- Action item
Copy exactly and only the lines running from the one that contains "Click the settings gear in top bar" to the final line of the data below, without the pictures.

(Data entries)
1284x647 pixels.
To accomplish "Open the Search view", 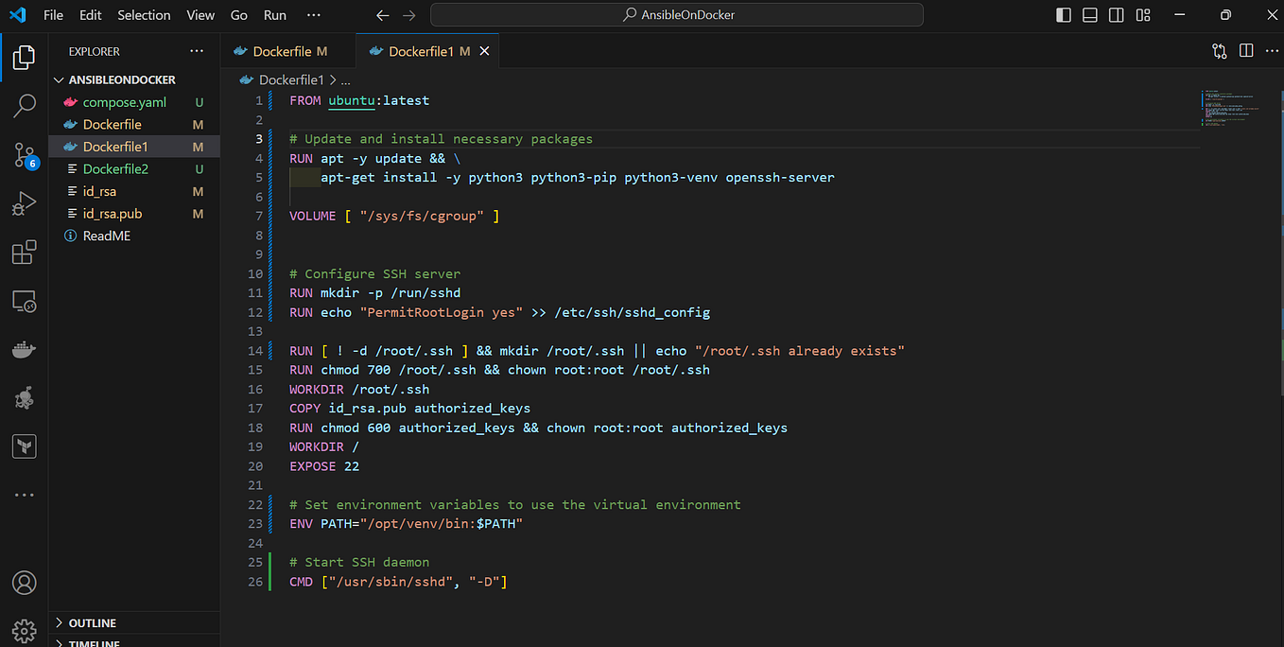I will click(x=24, y=105).
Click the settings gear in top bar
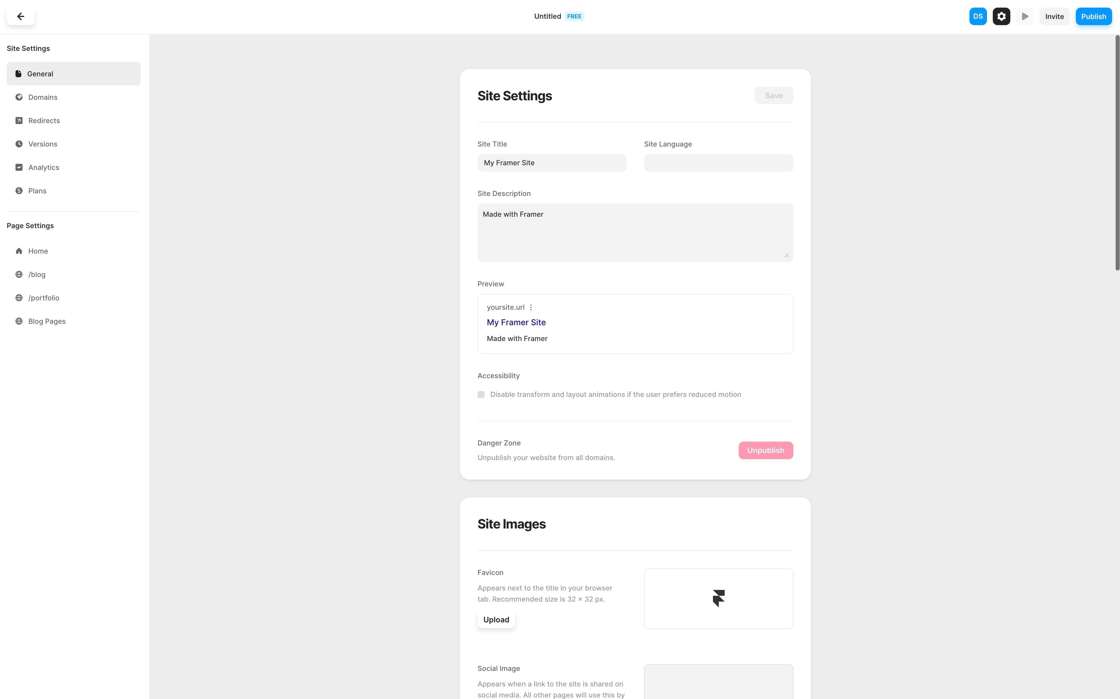1120x699 pixels. (1001, 16)
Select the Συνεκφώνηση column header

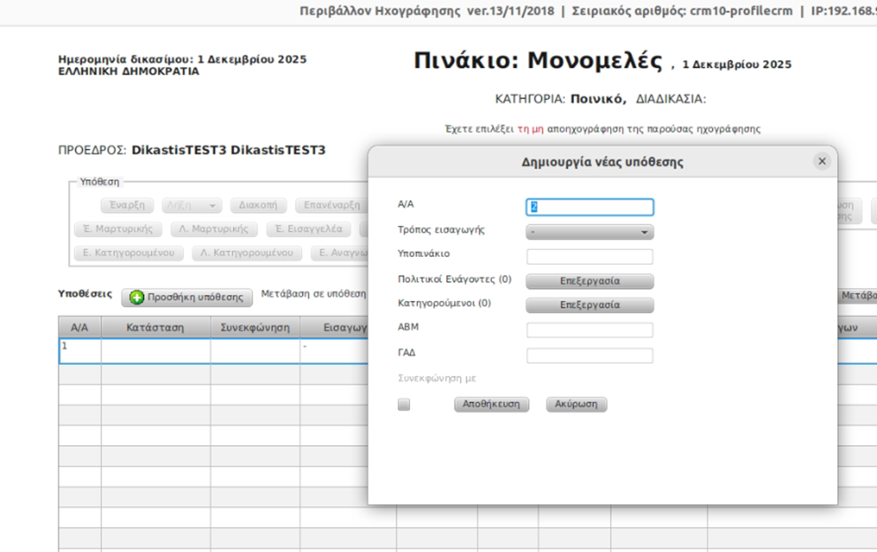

- Completed exercise
Click the settings gear in top bar
1120x699 pixels. (1001, 16)
Select the Συνεκφώνηση column header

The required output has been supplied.